How Machine Learning Can Help Identify Cyber Vulnerabilities
Source – hbr.org
People are undoubtedly your company’s most valuable asset. But if you ask cybersecurity experts if they share that sentiment, most would tell you that people are your biggest liability.
Historically, no matter how much money an organization spends on cybersecurity, there is typically one problem technology can’t solve: humans being human. Gartnerexpects worldwide spending on information security to reach $86.4 billion in 2017, growing to $93 billion in 2018, all in an effort to improve overall security and education programs to prevent humans from undermining the best-laid security plans. But it’s still not enough: human error continues to reign as a top threat.
According to IBM’s Cyber Security Intelligence Index, a staggering 95% of all security incidents involve human error. It is a shocking statistic, and for the most part it’s due to employees clicking on malicious links, losing or getting their mobile devices or computers stolen, or network administrators making simple misconfigurations. We’ve seen a rash of the latter problem recently with more than a billion records exposed so far this year due to misconfigured servers. Organizations can count on the fact that mistakes will be made, and that cybercriminals will be standing by, ready to take advantage of those mistakes.
So how do organizations not only monitor for suspicious activity coming from the outside world, but also look at the behaviors of their employees to determine security risks? As the adage goes, “to err is human” — people are going to make mistakes. So we need to find ways to better understand humans, and anticipate errors or behaviors that are out of character — not only to better protect against security risks, but also to better serve internal stakeholders.
There’s an emerging discipline in security focused around user behavior analytics that is showing promise in helping to address the threat from outside, while also providing insights needed to solve the people problem. It puts to use new technologies that leverage a combination of big data and machine learning, allowing security teams to get to know their employees better and to quickly identify when things may be happening that are out of the norm.
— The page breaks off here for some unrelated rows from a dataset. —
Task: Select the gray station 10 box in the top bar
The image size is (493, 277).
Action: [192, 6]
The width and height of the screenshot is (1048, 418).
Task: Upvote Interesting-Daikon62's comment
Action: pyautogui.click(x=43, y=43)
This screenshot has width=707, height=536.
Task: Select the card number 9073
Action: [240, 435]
To start, behavioral and contextual data points such as the typical location of an employee’s IP address, the time of day they usually log into the networks, the use of multiple machines/IP addresses, the files and information they typically access, and more can be compiled and monitored to establish a profile of common behaviors. For example, if an employee in the HR team is suddenly trying to access engineering databases hundreds of times per minute, it can be quickly flagged to the security team to prevent an incident.
The real value here is when companies apply these learnings to build a risk-based authentication system to give staff access to data or systems. Essentially, it means customizing the level of access given to employees based on a risk score of their past behaviors, compared with an understanding of the data or systems they are asking for access to. This type of risk-based authentication enables better visibility of error-prone users, or those that have opened avenues of opportunity for cybercriminals in the past, helping to solve the “human” problem of cybersecurity.
In order to achieve this, we must first understand that all users are not on the same playing field. There are many different levels of “savvy” when it comes to each individual within a company: some are extremely knowledgeable about technology and implementing safeguards, such as biometrics and multi-factor authentication. Others may not be as careful or may do things such as recycle passwords (shudder) from common accounts, which can easily be leaked or breached, or downloading documents from a suspicious email address.
In addition, there are many varying roles and needs throughout every company, from users with basic computing environments, to those that may need up to five different machines to do their jobs. For these reasons, there is no “one size fits all” approach to navigating the human element of security, and organizations can no longer rely on traditional automated technologies that take a “set it and forget it” mentality.
While it may go against traditional instincts around security, which usually centers on control and restrictions to fight human error, it’s best to let employees just be themselves — and design your systems to cope with that. The combination of understanding employees’ everyday interactions with IT and having the power to analyze every possible scenario in real time can help security teams define more appropriate levels of authentication for the entire workforce, from tech-savvy developers to the Luddites in the boardroom. This provides the right balance of security, privacy, and user experience, while protecting organizations—and the people within them—from themselves.